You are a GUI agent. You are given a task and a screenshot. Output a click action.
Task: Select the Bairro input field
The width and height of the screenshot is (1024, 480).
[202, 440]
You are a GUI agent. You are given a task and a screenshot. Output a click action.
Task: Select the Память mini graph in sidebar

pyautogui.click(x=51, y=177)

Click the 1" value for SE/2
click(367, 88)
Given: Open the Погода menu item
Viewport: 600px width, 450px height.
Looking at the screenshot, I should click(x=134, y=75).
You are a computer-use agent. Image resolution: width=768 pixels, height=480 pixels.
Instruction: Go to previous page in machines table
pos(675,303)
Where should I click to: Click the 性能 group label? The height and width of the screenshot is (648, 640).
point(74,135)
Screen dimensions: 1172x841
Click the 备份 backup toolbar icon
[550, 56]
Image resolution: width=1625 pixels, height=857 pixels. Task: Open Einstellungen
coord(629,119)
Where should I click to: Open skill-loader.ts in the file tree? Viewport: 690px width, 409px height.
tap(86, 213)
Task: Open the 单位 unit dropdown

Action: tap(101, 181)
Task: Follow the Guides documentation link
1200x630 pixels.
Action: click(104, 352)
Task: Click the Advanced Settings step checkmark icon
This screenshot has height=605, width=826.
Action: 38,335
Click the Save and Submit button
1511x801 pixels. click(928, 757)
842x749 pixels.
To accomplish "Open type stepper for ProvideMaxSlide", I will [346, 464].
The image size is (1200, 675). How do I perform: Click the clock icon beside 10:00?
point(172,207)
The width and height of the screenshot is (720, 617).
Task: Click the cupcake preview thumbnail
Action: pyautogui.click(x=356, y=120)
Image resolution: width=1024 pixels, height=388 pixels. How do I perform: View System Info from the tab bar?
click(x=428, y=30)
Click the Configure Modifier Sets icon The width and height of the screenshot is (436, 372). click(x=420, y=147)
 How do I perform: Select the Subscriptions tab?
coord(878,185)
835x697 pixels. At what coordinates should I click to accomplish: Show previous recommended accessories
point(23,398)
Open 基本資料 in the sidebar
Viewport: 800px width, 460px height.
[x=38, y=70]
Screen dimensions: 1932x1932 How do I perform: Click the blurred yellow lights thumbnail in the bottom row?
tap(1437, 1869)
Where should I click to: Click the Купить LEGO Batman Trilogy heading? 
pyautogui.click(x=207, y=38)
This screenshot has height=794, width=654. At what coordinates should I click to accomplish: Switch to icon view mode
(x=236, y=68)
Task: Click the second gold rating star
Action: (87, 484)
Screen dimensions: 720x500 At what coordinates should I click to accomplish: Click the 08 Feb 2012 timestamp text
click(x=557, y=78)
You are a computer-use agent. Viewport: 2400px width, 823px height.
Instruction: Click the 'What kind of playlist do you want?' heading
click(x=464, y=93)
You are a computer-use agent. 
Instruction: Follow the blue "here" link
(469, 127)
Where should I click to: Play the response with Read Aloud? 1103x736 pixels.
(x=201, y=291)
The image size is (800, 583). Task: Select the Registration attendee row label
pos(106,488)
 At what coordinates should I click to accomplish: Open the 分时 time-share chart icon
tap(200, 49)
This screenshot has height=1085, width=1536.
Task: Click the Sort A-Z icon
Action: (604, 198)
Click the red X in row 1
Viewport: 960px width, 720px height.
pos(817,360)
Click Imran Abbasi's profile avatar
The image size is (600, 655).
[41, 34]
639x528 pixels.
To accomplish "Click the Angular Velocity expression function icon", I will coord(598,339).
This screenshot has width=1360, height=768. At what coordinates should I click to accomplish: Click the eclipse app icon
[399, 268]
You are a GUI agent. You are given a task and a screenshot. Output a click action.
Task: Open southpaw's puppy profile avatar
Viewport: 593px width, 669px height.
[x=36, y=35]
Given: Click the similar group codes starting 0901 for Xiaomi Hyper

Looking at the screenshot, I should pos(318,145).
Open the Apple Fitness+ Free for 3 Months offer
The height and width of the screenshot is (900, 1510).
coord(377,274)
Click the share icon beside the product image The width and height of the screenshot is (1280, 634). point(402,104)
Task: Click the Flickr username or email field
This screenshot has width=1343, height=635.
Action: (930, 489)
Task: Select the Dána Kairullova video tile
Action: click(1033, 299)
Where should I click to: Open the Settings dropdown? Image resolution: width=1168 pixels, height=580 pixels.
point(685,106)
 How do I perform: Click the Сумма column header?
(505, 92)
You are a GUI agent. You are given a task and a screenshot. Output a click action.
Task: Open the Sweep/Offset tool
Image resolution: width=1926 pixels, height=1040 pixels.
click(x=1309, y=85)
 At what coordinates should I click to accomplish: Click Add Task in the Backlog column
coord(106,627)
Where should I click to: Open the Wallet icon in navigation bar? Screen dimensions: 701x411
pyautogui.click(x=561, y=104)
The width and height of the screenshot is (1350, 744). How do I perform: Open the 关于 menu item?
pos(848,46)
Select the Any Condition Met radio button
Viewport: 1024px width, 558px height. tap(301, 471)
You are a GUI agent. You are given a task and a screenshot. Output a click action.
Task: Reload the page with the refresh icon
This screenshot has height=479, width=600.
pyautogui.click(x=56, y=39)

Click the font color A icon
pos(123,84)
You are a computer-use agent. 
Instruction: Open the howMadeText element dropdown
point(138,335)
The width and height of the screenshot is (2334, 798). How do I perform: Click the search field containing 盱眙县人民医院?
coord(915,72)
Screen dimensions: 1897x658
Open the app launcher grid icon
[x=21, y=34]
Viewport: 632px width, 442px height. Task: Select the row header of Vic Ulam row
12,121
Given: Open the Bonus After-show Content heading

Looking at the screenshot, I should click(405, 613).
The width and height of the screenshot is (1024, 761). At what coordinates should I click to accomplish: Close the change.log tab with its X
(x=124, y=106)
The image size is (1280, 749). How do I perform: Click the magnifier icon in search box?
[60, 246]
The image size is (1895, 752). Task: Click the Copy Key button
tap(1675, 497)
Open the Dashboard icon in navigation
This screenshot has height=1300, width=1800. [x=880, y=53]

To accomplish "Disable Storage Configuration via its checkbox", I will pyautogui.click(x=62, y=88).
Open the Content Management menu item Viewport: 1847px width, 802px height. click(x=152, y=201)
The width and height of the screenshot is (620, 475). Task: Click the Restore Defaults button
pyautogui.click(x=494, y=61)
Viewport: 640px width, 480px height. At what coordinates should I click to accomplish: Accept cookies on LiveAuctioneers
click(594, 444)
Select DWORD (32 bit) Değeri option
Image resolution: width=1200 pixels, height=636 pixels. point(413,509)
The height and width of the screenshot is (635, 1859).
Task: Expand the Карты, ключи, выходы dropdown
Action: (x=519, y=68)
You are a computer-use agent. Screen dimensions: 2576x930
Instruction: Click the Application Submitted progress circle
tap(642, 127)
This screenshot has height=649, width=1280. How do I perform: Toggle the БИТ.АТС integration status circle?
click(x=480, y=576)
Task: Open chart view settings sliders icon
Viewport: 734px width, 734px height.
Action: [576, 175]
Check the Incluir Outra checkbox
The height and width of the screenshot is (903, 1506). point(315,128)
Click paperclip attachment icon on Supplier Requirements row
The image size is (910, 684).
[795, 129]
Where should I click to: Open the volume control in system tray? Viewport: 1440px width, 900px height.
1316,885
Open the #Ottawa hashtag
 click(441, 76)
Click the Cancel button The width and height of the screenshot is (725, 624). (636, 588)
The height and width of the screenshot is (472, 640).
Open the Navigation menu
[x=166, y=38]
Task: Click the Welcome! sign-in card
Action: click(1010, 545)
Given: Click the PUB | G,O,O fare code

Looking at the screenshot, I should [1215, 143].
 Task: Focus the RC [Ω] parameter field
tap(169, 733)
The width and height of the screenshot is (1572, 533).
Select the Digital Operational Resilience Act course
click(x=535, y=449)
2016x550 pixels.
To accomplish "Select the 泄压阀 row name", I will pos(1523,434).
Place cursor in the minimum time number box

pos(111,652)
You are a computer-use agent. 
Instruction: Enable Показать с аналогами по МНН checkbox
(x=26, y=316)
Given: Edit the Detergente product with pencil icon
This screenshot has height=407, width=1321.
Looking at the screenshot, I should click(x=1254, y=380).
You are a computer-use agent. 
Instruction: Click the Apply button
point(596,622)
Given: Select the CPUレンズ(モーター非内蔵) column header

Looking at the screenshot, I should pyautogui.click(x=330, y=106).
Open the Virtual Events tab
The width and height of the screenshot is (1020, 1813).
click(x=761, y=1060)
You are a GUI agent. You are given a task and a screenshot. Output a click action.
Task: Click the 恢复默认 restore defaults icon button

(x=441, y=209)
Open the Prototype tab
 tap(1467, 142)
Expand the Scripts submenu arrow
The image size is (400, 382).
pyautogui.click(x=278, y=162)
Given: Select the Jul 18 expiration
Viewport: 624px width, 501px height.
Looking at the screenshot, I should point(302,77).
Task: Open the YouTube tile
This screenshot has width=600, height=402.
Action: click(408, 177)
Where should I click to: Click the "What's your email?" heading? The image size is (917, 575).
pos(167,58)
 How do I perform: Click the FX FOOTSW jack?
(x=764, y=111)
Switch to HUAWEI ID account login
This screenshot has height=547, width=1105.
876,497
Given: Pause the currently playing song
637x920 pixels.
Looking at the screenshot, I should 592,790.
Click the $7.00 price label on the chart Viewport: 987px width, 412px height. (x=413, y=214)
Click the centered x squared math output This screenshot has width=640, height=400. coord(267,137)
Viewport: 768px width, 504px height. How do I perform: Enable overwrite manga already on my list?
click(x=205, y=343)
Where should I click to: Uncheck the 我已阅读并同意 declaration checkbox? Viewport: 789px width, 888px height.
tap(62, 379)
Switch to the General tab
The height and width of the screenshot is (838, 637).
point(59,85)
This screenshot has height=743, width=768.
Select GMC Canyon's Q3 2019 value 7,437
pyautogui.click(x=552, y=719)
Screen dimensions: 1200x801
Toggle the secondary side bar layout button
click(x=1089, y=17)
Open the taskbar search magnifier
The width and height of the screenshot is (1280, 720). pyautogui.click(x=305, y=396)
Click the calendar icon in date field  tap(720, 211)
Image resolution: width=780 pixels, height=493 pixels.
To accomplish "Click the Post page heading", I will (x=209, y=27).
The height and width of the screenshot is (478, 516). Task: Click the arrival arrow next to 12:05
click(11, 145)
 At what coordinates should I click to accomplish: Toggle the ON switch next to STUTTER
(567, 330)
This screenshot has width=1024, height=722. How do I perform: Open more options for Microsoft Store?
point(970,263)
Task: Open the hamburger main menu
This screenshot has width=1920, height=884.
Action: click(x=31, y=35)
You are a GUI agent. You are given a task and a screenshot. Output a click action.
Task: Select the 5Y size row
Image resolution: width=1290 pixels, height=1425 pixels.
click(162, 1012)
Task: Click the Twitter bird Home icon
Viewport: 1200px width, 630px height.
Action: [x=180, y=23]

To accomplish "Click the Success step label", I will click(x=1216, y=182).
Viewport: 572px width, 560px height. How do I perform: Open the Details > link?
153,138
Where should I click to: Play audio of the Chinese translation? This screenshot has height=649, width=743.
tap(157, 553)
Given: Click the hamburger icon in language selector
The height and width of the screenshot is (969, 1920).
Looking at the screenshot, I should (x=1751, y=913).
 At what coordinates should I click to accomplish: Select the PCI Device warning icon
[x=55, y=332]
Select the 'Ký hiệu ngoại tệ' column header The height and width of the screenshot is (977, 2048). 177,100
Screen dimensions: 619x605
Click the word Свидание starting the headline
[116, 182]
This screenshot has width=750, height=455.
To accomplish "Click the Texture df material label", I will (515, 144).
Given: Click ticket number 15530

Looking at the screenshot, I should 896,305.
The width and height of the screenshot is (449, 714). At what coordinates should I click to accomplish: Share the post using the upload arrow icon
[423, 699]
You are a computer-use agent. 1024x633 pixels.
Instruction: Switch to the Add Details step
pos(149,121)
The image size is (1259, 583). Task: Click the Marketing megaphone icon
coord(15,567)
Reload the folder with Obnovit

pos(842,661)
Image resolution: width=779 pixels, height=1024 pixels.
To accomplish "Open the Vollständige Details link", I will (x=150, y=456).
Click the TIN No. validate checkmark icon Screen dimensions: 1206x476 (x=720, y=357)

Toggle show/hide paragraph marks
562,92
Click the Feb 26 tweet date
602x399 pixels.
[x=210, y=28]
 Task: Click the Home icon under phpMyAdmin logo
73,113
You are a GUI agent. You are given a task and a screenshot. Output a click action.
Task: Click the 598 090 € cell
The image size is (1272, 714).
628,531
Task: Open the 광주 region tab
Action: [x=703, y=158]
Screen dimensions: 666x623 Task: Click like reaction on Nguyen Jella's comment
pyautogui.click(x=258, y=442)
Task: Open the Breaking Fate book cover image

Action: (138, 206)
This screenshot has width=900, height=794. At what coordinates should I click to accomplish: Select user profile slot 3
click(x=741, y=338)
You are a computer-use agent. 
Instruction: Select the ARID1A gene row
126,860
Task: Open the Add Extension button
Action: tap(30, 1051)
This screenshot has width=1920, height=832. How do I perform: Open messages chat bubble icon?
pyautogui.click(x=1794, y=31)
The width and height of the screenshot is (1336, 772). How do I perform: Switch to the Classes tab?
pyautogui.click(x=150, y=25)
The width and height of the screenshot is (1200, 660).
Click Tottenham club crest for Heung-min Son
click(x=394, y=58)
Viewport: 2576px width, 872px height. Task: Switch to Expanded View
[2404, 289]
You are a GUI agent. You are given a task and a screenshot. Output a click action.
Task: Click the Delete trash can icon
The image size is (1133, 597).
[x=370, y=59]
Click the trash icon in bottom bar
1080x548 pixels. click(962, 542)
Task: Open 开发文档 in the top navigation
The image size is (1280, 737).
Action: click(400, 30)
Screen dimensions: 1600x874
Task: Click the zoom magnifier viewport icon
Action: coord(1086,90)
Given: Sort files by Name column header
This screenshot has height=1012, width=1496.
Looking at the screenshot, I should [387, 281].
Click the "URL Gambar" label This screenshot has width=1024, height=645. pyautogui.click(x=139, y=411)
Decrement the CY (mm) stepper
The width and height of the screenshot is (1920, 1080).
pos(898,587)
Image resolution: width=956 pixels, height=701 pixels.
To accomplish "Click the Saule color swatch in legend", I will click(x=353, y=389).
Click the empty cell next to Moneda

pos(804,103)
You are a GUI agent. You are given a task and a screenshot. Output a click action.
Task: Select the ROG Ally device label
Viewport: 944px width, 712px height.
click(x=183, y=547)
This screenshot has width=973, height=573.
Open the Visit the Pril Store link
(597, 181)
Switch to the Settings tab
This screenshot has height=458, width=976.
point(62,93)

######

* _Work order_: What is needed is a verbatim copy of every line in the records above from the one containing "Given: Open the Bonus" down to the one containing "Task: Open chart view settings sliders icon", both included, and nothing more.

* _Task solution_:
Given: Open the Bonus After-show Content heading

Looking at the screenshot, I should click(405, 613).
The width and height of the screenshot is (1024, 761). At what coordinates should I click to accomplish: Close the change.log tab with its X
(x=124, y=106)
The image size is (1280, 749). How do I perform: Click the magnifier icon in search box?
[60, 246]
The image size is (1895, 752). Task: Click the Copy Key button
tap(1675, 497)
Open the Dashboard icon in navigation
This screenshot has height=1300, width=1800. [x=880, y=53]

To accomplish "Disable Storage Configuration via its checkbox", I will pyautogui.click(x=62, y=88).
Open the Content Management menu item Viewport: 1847px width, 802px height. click(x=152, y=201)
The width and height of the screenshot is (620, 475). Task: Click the Restore Defaults button
pyautogui.click(x=494, y=61)
Viewport: 640px width, 480px height. At what coordinates should I click to accomplish: Accept cookies on LiveAuctioneers
click(594, 444)
Select DWORD (32 bit) Değeri option
Image resolution: width=1200 pixels, height=636 pixels. point(413,509)
The height and width of the screenshot is (635, 1859).
Task: Expand the Карты, ключи, выходы dropdown
Action: (x=519, y=68)
You are a computer-use agent. Screen dimensions: 2576x930
Instruction: Click the Application Submitted progress circle
tap(642, 127)
This screenshot has height=649, width=1280. How do I perform: Toggle the БИТ.АТС integration status circle?
click(x=480, y=576)
Task: Open chart view settings sliders icon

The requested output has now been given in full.